Companies are getting really creative with their employee benefits: to save money, to attract talent, or to retain talent. There’s no doubt about it, businesses have a hard job of finding the right mix of benefits to keep employees happy, but also meet the bottom line. We’re not about to get into health care and retirement benefits, but we do have a few suggestions for changes in your employee benefits that will help you save money and attract top talent.
1. Stop Tracking Vacation Time or Paid Time Off (PTO)
Tracking vacation time or PTO is a huge liability to a company. There is the effort and time it takes to keep track of how much PTO to give employees and making sure employees are using it correctly. Companies must also carry the liability on the books in order to pay out PTO when employees leave the company.
Did you take all of your allotted vacation time in 2011? If you’re like most people, you didn’t. Why don’t employees use all of their PTO? Here are a few reasons:
- It’s a great savings plan! If I leave the company I get 6 weeks of vacation pay.
- Taking vacation feels like abandoning the work. I look bad or unnecessary if I take time off.
- I’m forced to use my vacation time if I just need one day off during the week. So it’s not really vacation. I’m still getting my work done but get punished because I have to take it as vacation time.
- It’s a sludge generator (judgement from co-workers). “Another vacation day?

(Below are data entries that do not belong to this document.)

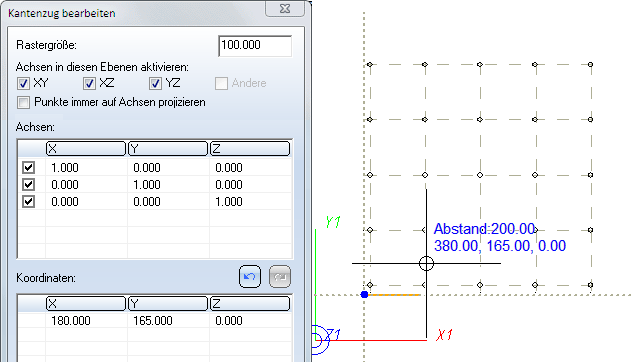Screen dimensions: 631x362
Task: Click the Z column header in Koordinaten table
Action: click(250, 304)
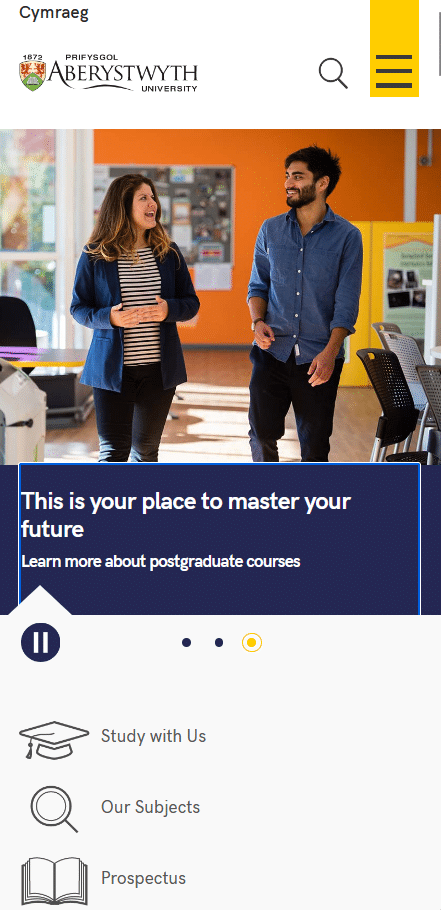The height and width of the screenshot is (910, 441).
Task: Open the Prospectus link
Action: (143, 878)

How many vacation days do you get, anyway?”
- Many companies force salaried employees to use vacation time in hour increments, so if I leave at noon, I have to use 4 hours of vacation time even though I may be doing work later in the evening.
PTO is costly and, ultimately, it plays a negative role in office politics. In a Results-Only Work Environment (ROWE), employees focus on getting results. Employees are responsible for managing their own time and so there is no PTO or vacation time. If they want to take an afternoon off with their kids and work at night, that’s fine. Employees can stay connected and get results while they travel on vacation, or they can prepare in advance to make sure goals are met while they’re off-grid.
2. Drop On-site Amenities
Here’s a big money saver. Companies spend a lot of money on amenities that look good, but actually keep the employee in the office more. Just look at this infographic of some of the crazy amenities at Google and other big tech companies. Why would you want to leave work when there’s a coffee shop, gym, concierge service, dry cleaner, health clinic, and daycare center right at the office? If employees were in a ROWE and had complete control over their time, they would use the daycare, dry cleaner, gym, coffee shop and health clinic of their own choice–in their community.

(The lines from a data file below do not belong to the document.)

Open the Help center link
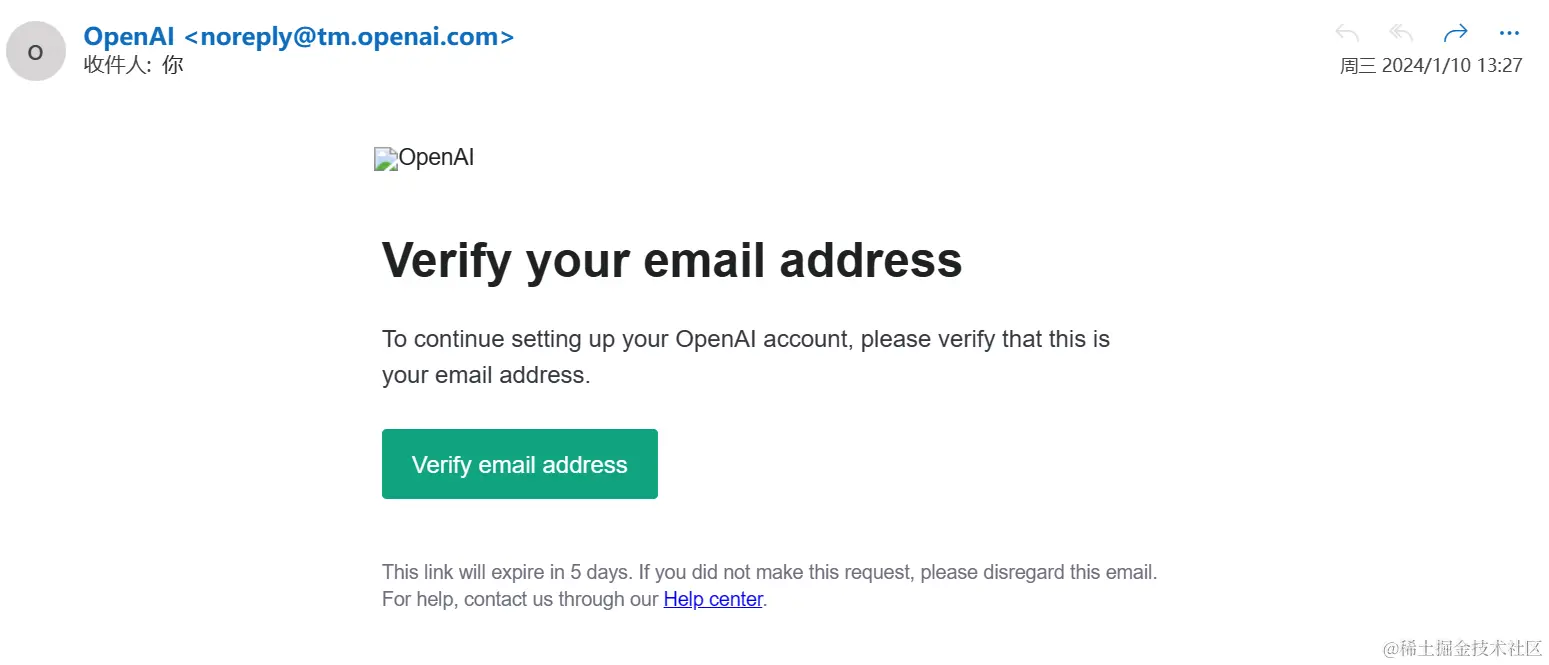The image size is (1549, 665). [713, 600]
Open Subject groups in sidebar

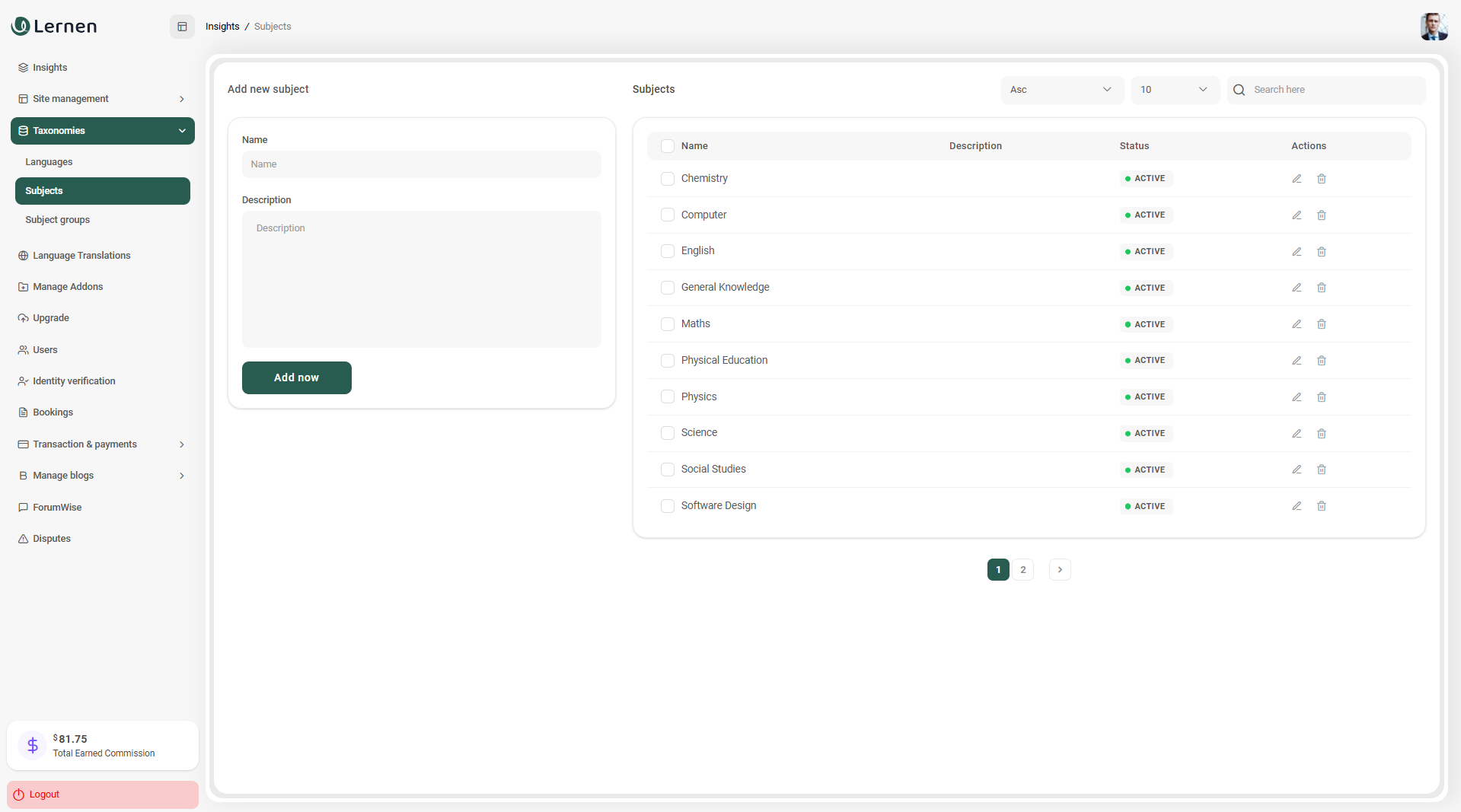point(58,220)
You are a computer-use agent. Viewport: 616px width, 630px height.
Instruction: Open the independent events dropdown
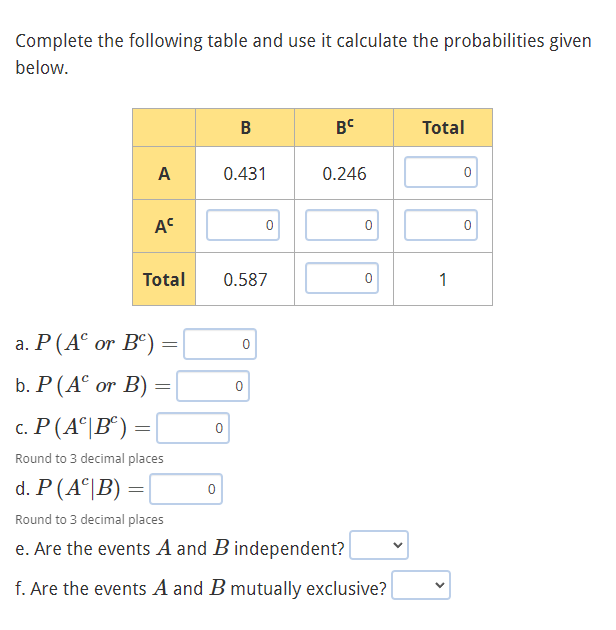pos(379,545)
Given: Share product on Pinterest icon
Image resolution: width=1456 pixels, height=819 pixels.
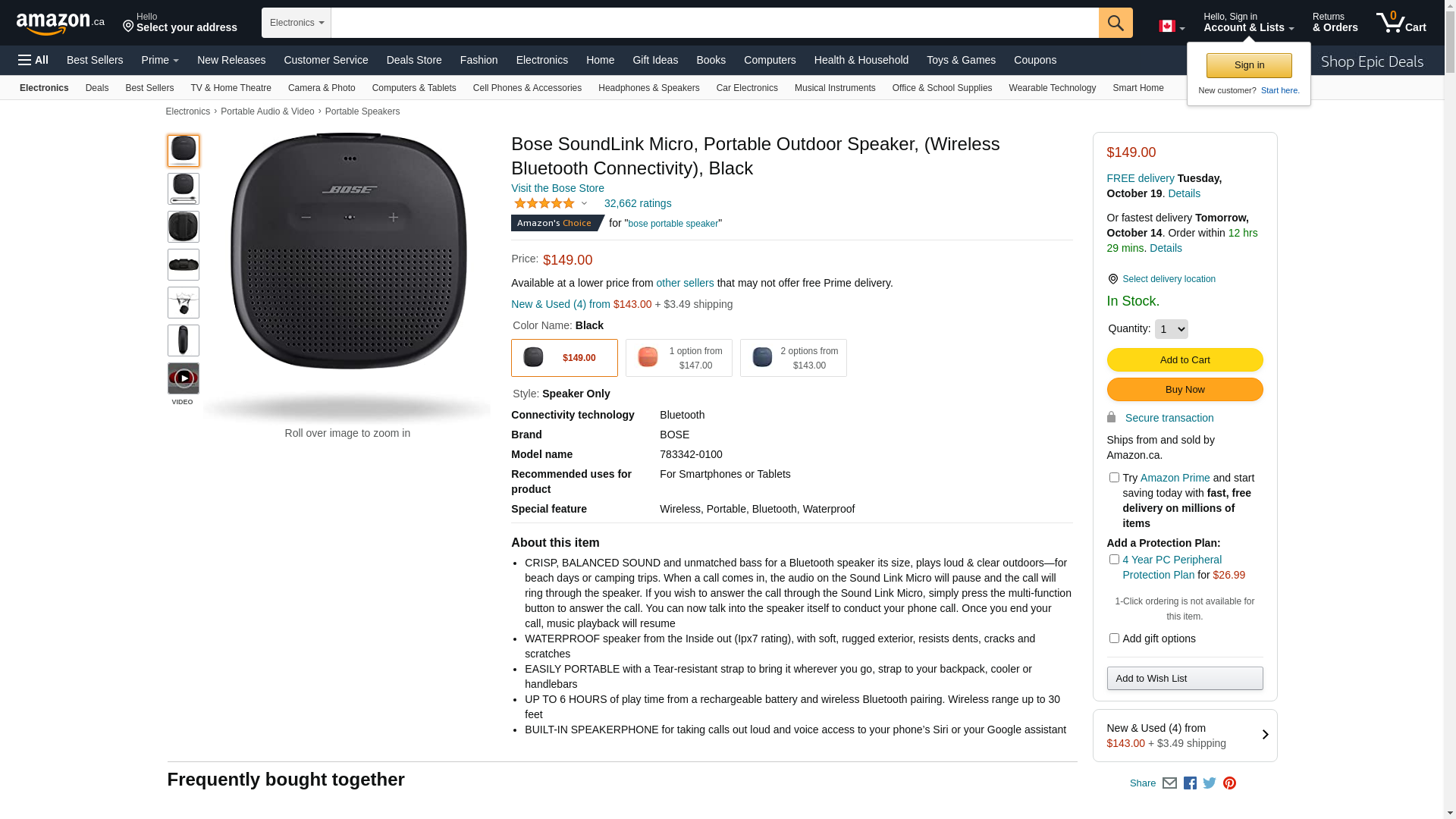Looking at the screenshot, I should coord(1229,783).
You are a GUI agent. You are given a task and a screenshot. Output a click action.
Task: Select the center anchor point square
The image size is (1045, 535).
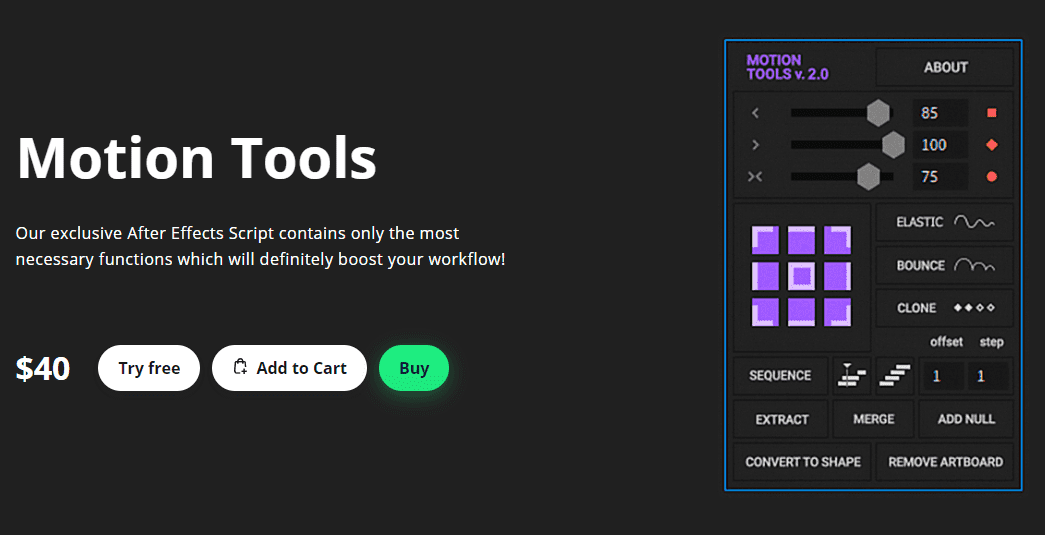click(802, 276)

Do I really want to huff and puff on the treadmill in my spandex next to my boss. And shower next to my boss? No thanks! Rather than providing your employees more “stuff”, give them the ability to live their lives on their own terms.
3. Stop Administering the Flexible Work Program
Think of the money spent writing the 5,000 page handbook on telework rules, as well as the one million flexibility conversations that happen between managers, employees, and HR. When people are begging to leave early, come in late, and work from home, they are not doing the work. The costs here are lost productivity and unsatisfied employees.
4. Rethink Relocation
When you want to recruit the best talent you often think of having to move them to where you are located, and that can be expensive. But these days work is something you do, not a place you go. This means you can have the best talent working for you without making them uproot themselves (and their families in some cases). Other organizations will ask you “How did you get them to relocate?” And you can say “We didn’t.”
5. Beyond Health and Wellness Programs
Don’t get us wrong–encouraging your employees to be healthy is a good thing. But wellness programs are sometimes just band-aids that cover the real issues. Why? Because work culture doesn’t support them.
Here are some examples:
- I can’t take time off work to go to the doctor or stay home when I’m sick.
- I can’t use my lunch hour to take a walk because everyone else eats lunch at their desks, and I’ll look like a slacker.
- I have to be at work at 8:00 am, and I don’t have time to eat a good breakfast or pack a healthy lunch.
- I feel stressed out because I’m expected to come in early and stay late at work.
All of these things are part of a sick work culture and none of them have anything to do with getting results. Why not create a work environment where employees can be healthier and happier, rather than offering expensive and ineffective wellness programs?
Studies show, employees who are in a Results-Only Work Environment are healthier and happier.
And that’s an employee benefit worth investing in.
What do you think? What benefits do you offer your employees that you could get rid of or re-imagine? What benefits do you love at your company?